What if there was a softlink to the root directory in that folder? Would that have made this the equivalent of rm -r /*
After running upstairs to the server room the terminal says something about being out of memory. Somehow the command froze the machine up.
After initiating the nail-bitingly-long reboot process (still wondering if I hadn't wiped out the system) everything seemed to work normally at first. Then I realized anytime someone tried to run various programs, the program would just hang. Not good. I had little energy left for freaking out though, I was more annoyed and determined to fix it at this point. The worse they can do is fire me. Then maybe I'll move out of state and work my way into the video game industry (something I probably should have done a long time ago).
I tried to kill various hanging processes. I couldn't remember if -9 was the signal and found a neat page lamenting that so many n00bs thought "kill -9 pid" is a good idea. It suggested:
Code:
kill pid (sends a TERM, wait 5 seconds)
kill pid (yes, try again, wait 5 seconds)
kill -INT pid (wait for it)
kill -INT pid (damn, still not dead?)
kill -KILL pid (same thing as -9)
kill -KILL pid (something is wrong)
Well, something was indeed wrong. Kill -9 pid wouldn't even work. A Google search turned up, what else, a LQ thread where I got the idea that an unkillable process indicates a wait for IO. Maybe a drive was bad. That made sense after a freeze and surprise shutdown. After a bit of exploration I found that any attempt to access the /tmp partition caused hanging. I went from annoyance to complete relief.
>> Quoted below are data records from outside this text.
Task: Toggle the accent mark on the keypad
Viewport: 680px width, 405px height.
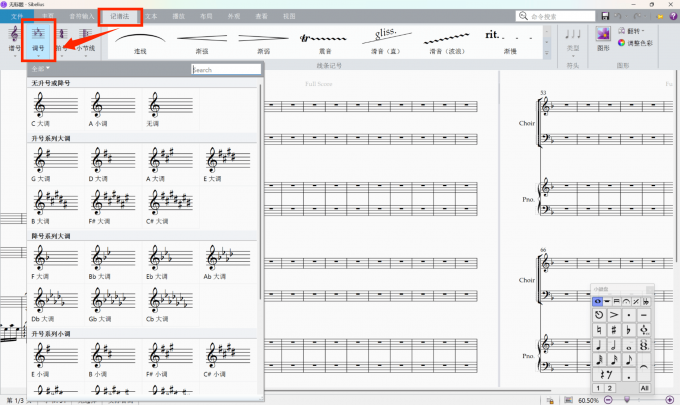Action: point(613,315)
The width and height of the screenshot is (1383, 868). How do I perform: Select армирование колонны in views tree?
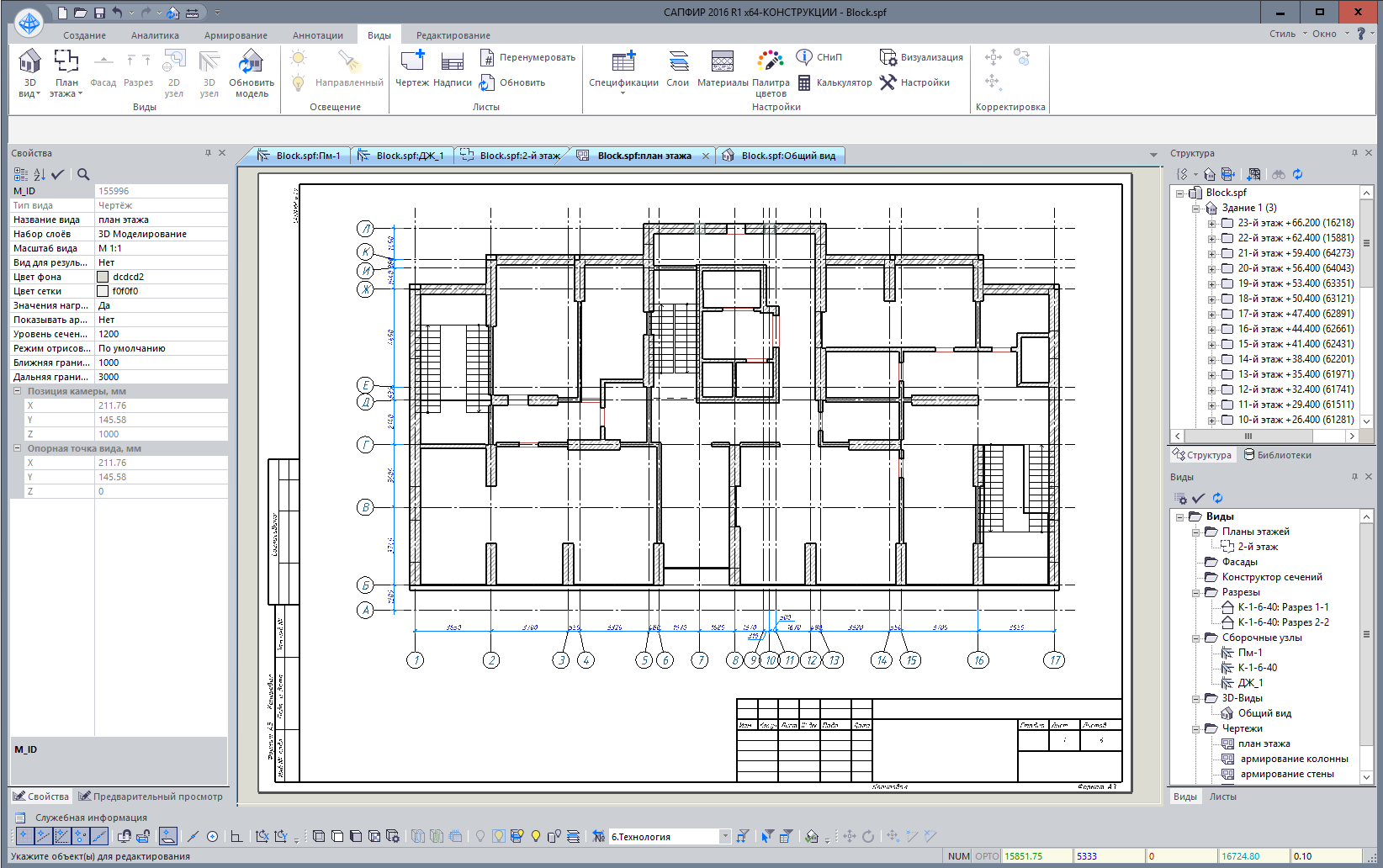point(1294,759)
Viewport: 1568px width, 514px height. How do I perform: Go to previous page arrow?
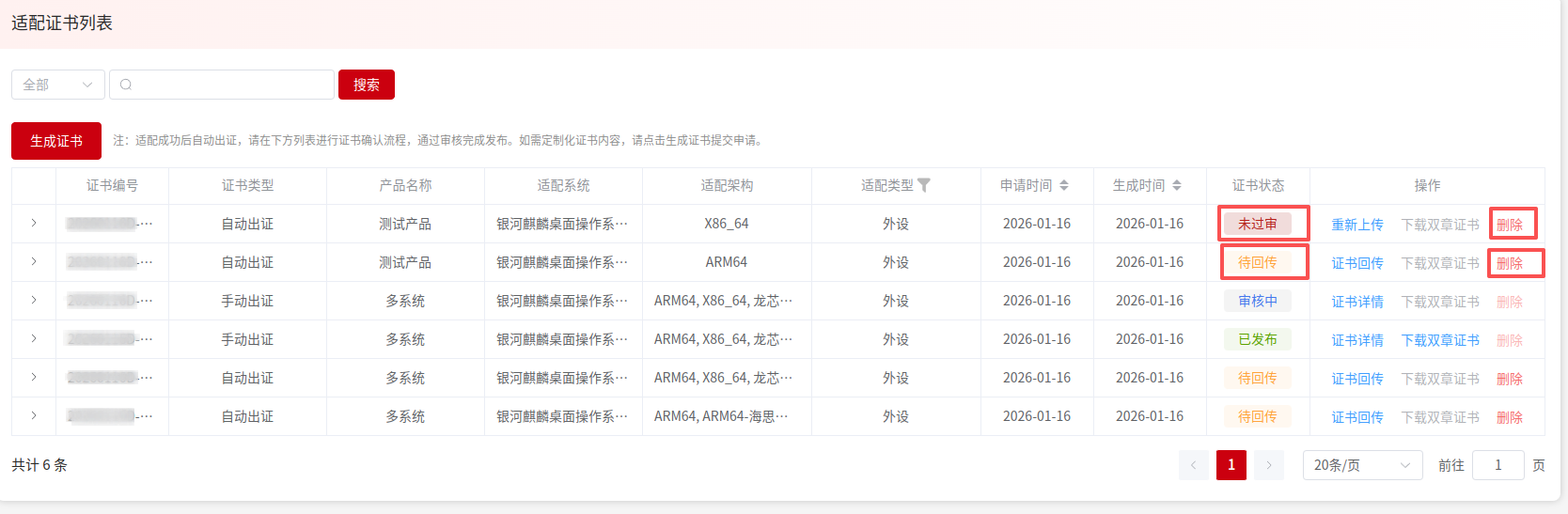coord(1194,465)
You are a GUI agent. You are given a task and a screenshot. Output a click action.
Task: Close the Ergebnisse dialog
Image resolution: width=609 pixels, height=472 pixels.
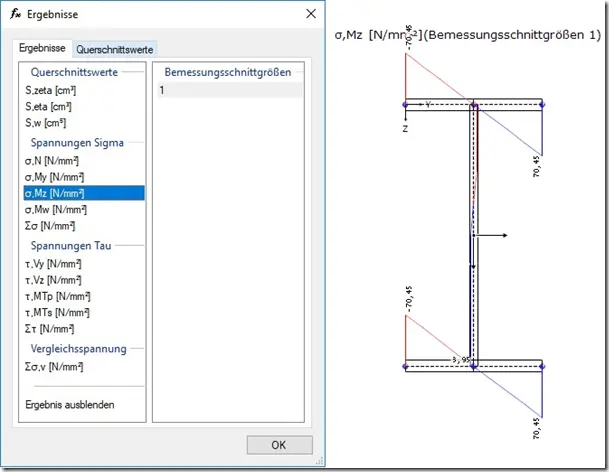(311, 14)
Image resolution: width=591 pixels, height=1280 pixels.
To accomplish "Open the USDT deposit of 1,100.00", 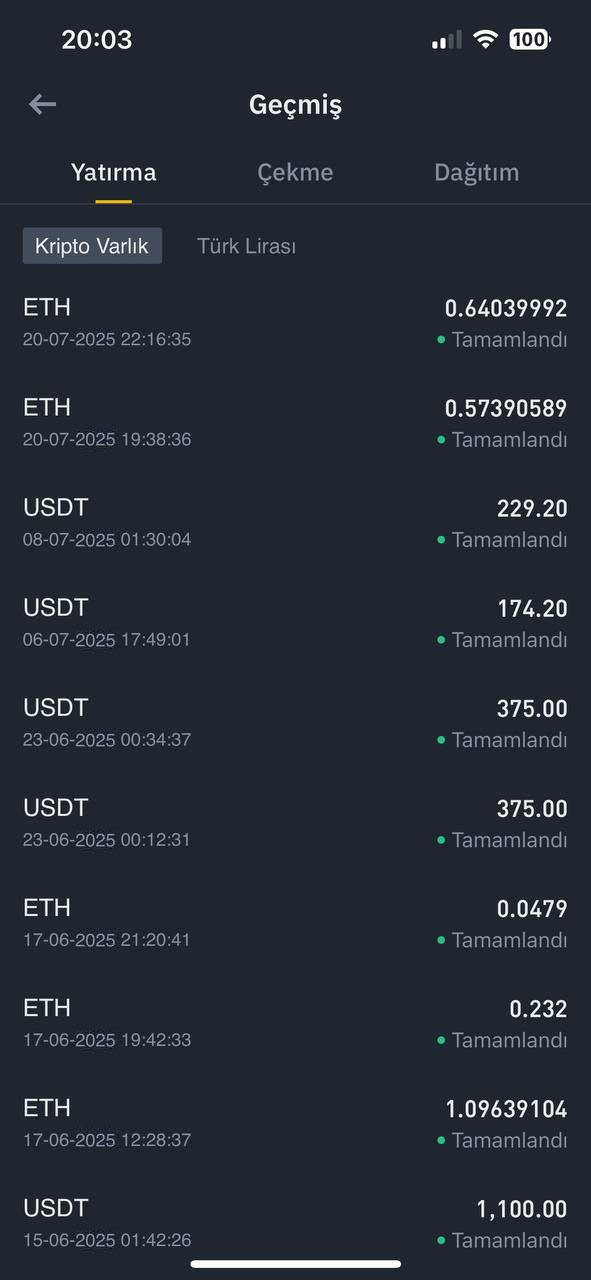I will click(295, 1222).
After a year of experience (thanks for all the help LQ
) that seemed like a really easy problem to fix. I ended up editing fstab with pico (vi tried to use /tmp and hung) so that /tmp would not be mounted on reboot. After reboot, root remade /tmp for me as I expected. The old pine program complained rather specifically that permissions needed to be 1777 on /tmp. I complied (verifying the truth of this on another server) and now everything seems to be working perfectly. Fortunately the /root partition has 20 GB of unused space and was only used to 1% capacity the last 4 years so /tmp should be able to exist on it happily. The old /tmp only had about 4GB of stuff on it.
I don't guess there is anything too important in those 4GB of stuff. Probably just years of temporary files not being properly deleted. I suppose I could try to remount that partition as something else and investigate further, but I'm migrating to a new Debian server soon so I may just leave well enough alone
Well, that was cathartic. Now I'm going to go beat my head against a wall for being so stupid
or maybe have some lunch. I have enough problems without causing my own! Then again, I learned several valuable things, though I still don't know why the: rm -r ./e command failed. I'm going to be scared to ever use rm -r again (especially as root).